The last Labour leader who was challenged was Neil Kinnock who as leader faced Tony Benn standing against him in 1988 in a contest which was widely seen as a complete distraction – given Benn’s support was hugely waning in the party at the time from the high point of the early 1980s. This is the only time in the last forty years a sitting Labour leader has faced a challenge: the famous Benn campaign in 1981 which induced intra-party civil war was for the Deputy Leadership against Denis Healey; the previous occasions before Benn were when Hugh Gaitskell in 1960 and 1961 faced successive challenges as the party fought over nuclear disarmament.
The sole example of a Labour leader being removed was that of George Lansbury who in a key moment of Labour mythology was basically humiliated at the 1935 Labour Conference by Ernest Bevin over Mussolini’s invasion of Abyssinia: Lansbury being a pacifist in an age of increasing fascist aggression. Attlee became the interim leader with an election imminent, presided over significant Labour gains (in the context of a huge Tory majority), and then won a leadership election against Herbert Morrison and Arthur Greenwood. That’s it in Labour history in terms of getting rid of leaders, unlike the Tories ….
3. History.
This Labour history still matters particularly when it is reinforced by rules which discourage leadership contests. The whole Blair era points to still mattering as does the Brown interregnum – with three failed coups and counting.

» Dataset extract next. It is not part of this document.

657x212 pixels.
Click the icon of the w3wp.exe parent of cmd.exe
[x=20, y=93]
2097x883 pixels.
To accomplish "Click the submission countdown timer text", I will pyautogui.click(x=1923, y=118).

The Tory Party has got rid of lots of its leaders, most spectacularly Thatcher who was removed against her will. The examples cited in the media in the last day have been of John Major calling ‘the bastards’ bluff in 1995, but there are many others.
In 1955 Churchill, then sitting Prime Minister resigned and was replaced by Anthony Eden, who had been seen for years as his obvious successor, who called and won an election.

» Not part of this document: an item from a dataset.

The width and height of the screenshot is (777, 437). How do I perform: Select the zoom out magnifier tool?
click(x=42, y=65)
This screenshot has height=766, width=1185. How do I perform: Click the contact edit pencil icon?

Since 1997 the Tories have had a series of unsuccessful leaders, but the only one who was removed was Iain Duncan Smith who after his ridiculous ‘quiet man’ speech to the Tory conference, faced a forced vote of confidence among Tory MPs. This has obvious parallels with what Hoon and Hewitt were hoping for with Labour MPs, but the point is Tory rules have the possibility of this if 25 MPs ask for it. In 2003 the requisite number did and then voted 90:75 against IDS’s leadership. The result was simple: he was history and Michael Howard became leader without a contest.

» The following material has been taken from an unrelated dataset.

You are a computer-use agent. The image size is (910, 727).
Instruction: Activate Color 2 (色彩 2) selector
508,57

So Brown staggers on and will lead Labour into an election in which the odds of a Tory majority have just increased significantly. Hoon and Hewitt, along with such previous amateur plotters as James Purnell (attempted coup no. 2), have allowed the possibility that themselves and other Blairites will be blamed for the forthcoming election rout. And really that cant be allowed to happen. These people are part of the ‘guilty men’ of Labour, but then that’s a whole other story of what Labour became under New Labour and the losing of what shall we call it, the party’s ‘moral compass’.
Notes
1. Good Morning Scotland, http://www.bbc.co.uk/programmes/b0074hf7/episodes/player
2. Henry Drucker, Doctrine and Ethos in the Labour Party, George Allen and Sons 1979.